O(log n) time, O(1) space. Each iteration halves the search space.

Note: Python integers have arbitrary precision — no overflow risk with (lo + hi) // 2. This is a difference from languages like Go, C++, or Java where you'd use lo + (hi - lo) // 2.

Left and Right Boundaries

Often you don't just want "is it there?" — you want "where does it start?" or "where does it end?"

def left_bound(nums: list[int], target: int) -> int:
    lo, hi = 0, len(nums) - 1
    result = -1
    while lo <= hi:
        mid = (lo + hi) // 2
        if nums[mid] >= target:
            if nums[mid] == target:
                result = mid
            hi = mid - 1  # keep searching left
        else:
            lo = mid + 1
    return result

def right_bound(nums: list[int], target: int) -> int:
    lo, hi = 0, len(nums) - 1
    result = -1
    while lo <= hi:
        mid = (lo + hi) // 2
        if nums[mid] <= target:
            if nums[mid] == target:
                result = mid
            lo = mid + 1  # keep searching right
        else:
            hi = mid - 1
    return result

The key difference: when you find the target, don't return immediately — keep searching in one direction to find the boundary.

The bisect Module

Python's standard library includes bisect — a C-implemented binary search module that handles boundary searches for you.

import bisect

nums = [1, 3, 3, 3, 5, 7]

# bisect_left: index where target would be inserted (leftmost position)
bisect.bisect_left(nums, 3)   # 1 — first occurrence of 3

# bisect_right: index after the last occurrence
bisect.bisect_right(nums, 3)  # 4 — one past last occurrence of 3

# Count occurrences of 3:
bisect.bisect_right(nums, 3) - bisect.bisect_left(nums, 3)  # 3

# insort: insert while maintaining sorted order
bisect.insort(nums, 4)  # nums = [1, 3, 3, 3, 4, 5, 7]

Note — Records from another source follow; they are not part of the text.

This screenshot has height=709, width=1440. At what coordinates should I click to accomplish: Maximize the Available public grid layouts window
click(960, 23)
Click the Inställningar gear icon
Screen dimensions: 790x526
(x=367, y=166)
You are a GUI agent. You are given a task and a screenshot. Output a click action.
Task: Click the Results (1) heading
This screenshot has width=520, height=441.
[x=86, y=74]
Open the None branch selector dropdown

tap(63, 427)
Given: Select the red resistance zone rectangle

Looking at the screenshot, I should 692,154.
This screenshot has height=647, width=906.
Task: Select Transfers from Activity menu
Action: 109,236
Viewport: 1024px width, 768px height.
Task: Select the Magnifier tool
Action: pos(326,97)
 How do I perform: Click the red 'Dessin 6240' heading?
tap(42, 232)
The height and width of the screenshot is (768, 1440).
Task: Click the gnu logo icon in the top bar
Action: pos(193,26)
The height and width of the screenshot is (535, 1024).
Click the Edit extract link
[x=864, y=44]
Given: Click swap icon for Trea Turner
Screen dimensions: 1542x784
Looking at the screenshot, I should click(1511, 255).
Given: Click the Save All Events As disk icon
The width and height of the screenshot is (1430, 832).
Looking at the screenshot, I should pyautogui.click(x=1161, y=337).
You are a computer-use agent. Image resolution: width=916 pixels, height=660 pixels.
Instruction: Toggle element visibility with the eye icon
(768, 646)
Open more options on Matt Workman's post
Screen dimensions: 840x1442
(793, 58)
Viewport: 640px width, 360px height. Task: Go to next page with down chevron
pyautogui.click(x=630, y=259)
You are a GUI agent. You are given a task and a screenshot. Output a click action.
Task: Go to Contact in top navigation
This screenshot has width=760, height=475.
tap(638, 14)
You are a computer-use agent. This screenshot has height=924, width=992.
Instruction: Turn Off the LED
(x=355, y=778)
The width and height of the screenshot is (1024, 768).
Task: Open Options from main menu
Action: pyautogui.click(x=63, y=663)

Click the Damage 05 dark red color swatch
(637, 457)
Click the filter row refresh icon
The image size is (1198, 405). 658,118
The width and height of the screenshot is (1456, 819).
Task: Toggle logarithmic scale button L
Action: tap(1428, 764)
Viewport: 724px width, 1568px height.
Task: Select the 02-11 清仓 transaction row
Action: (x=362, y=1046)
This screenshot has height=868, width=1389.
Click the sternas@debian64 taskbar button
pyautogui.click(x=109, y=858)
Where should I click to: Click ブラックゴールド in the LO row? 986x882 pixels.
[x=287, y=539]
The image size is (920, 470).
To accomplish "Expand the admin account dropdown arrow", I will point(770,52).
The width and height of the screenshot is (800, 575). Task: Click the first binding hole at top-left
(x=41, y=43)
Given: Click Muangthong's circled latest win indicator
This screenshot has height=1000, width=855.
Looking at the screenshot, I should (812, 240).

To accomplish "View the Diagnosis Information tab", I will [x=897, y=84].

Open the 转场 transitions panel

bisect_left(a, x) — returns the leftmost index where x can be inserted to keep a sorted. If x exists, returns the index of the first occurrence.

bisect_right(a, x) — returns the rightmost insertion point. If x exists, returns one past the last occurrence.

insort(a, x) — inserts x into a in sorted position. O(n) because of the list shift, but the search is O(log n).

import bisect

def bisect_search(nums: list[int], target: int) -> int:
    i = bisect.bisect_left(nums, target)
    if i < len(nums) and nums[i] == target:
        return i
    return -1

LeetCode 34 - Find First and Last Position of Element in Sorted Array

import bisect

def searchRange(nums: list[int], target: int) -> list[int]:
    left = bisect.bisect_left(nums, target)
    right = bisect.bisect_right(nums, target)
    if left < len(nums) and nums[left] == target:
        return [left, right - 1]
    return [-1, -1]

Search on Answer (Binary Search on Result)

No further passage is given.